Jamaica sees increase Russia tourists

KINGSTON – The Ministry of Tourism is reporting an increase in arrivals from Russia.

According to Senior Advisor and Strategist, Delano Seiveright, just under 3 000 Russian tourists visited the island between January and the end of June compared to roughly 630 for the same period in 2018.

“Much of this is attributable to new, regular nonstop flights between Moscow, Russia and Montego Bay by PegasTouristik/Nordwind, which commenced service on October 26 last year,” he noted.

Seiveright told the Jamaica Information Service, following a meeting with Russian and other European tourism stakeholders at the Jamaica Product Exchange trade show at the Montego Bay Convention Centre, earlier this week.
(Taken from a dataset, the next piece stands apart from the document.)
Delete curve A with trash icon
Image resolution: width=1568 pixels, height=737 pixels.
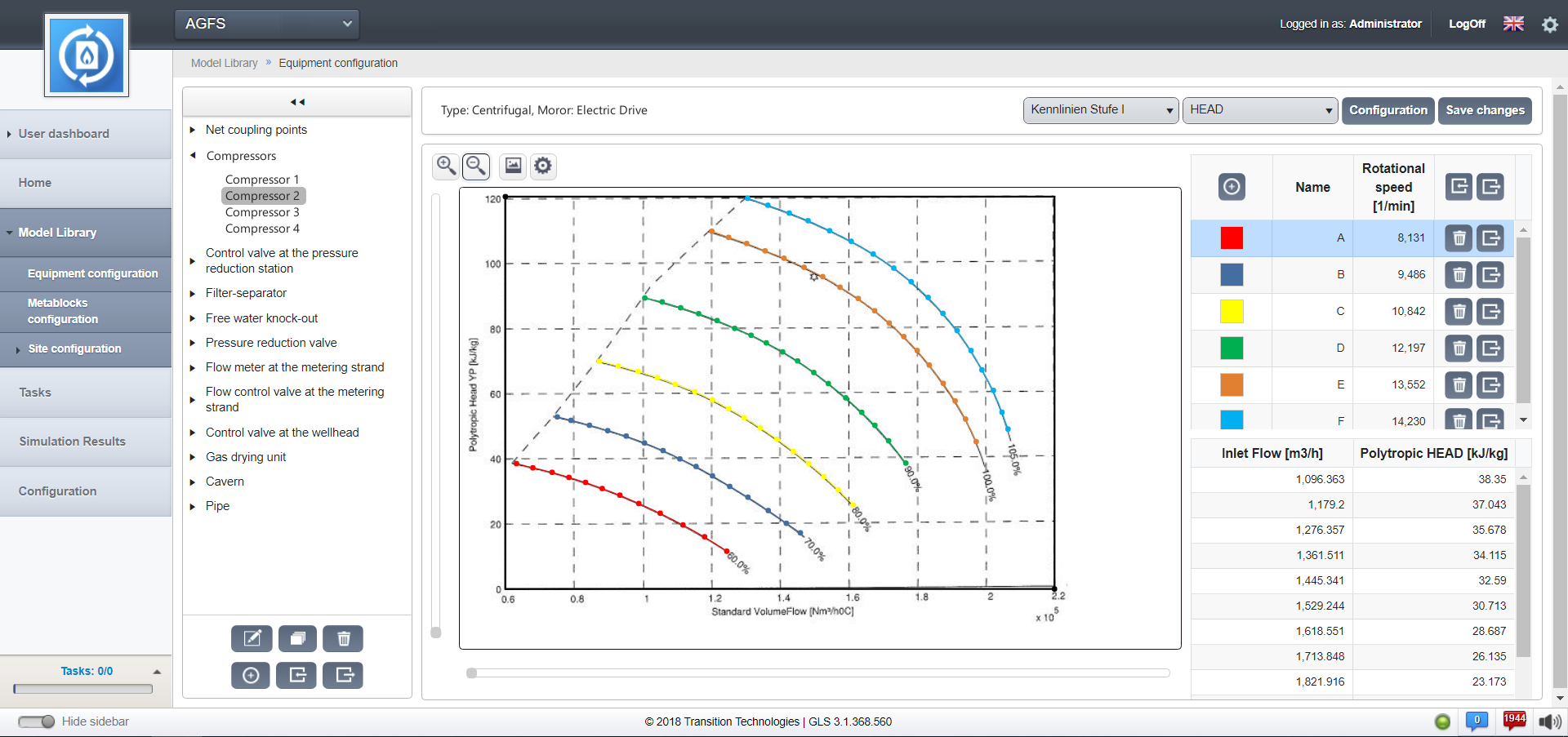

He noted that the Ministry has made a conscious effort to target the Eastern European market.

“There was a time when our marketing was restricted to just the United Kingdom (UK) and a few other countries in Western Europe. The Eastern bloc was basically ignored and appeared impossible and off limits,” he said.

He noted that in September of 2018, the Governments of Jamaica and Russia signed a reciprocal agreement to waive the visa requirement for travel to their respective countries, spending up to 90 days per year for tourism, cultural exchange or business purposes.

Minister of Foreign Affairs and Foreign Trade, Kamina Johnson Smith; and Minister of Foreign Affairs of the Russian Federation, Sergei Lavrov, signed the agreement on the margins of the 73rd session of the United Nations General Assembly in New York.

In the meantime, Chilean Tour Operator, Teo Perez, says Jamaica continues to be a prime destination for tourists from Latin American countries.

“We have been selling Jamaica for the past ten years and every day we see the numbers going up,” he noted.

“We have clients flying out from Santiago to Panama and then into Montego Bay daily, plus other flights going through Miami into Kingston. This trend is showing no signs of slowing down and Jamaica’s arrival figures will only continue to increase,” he said.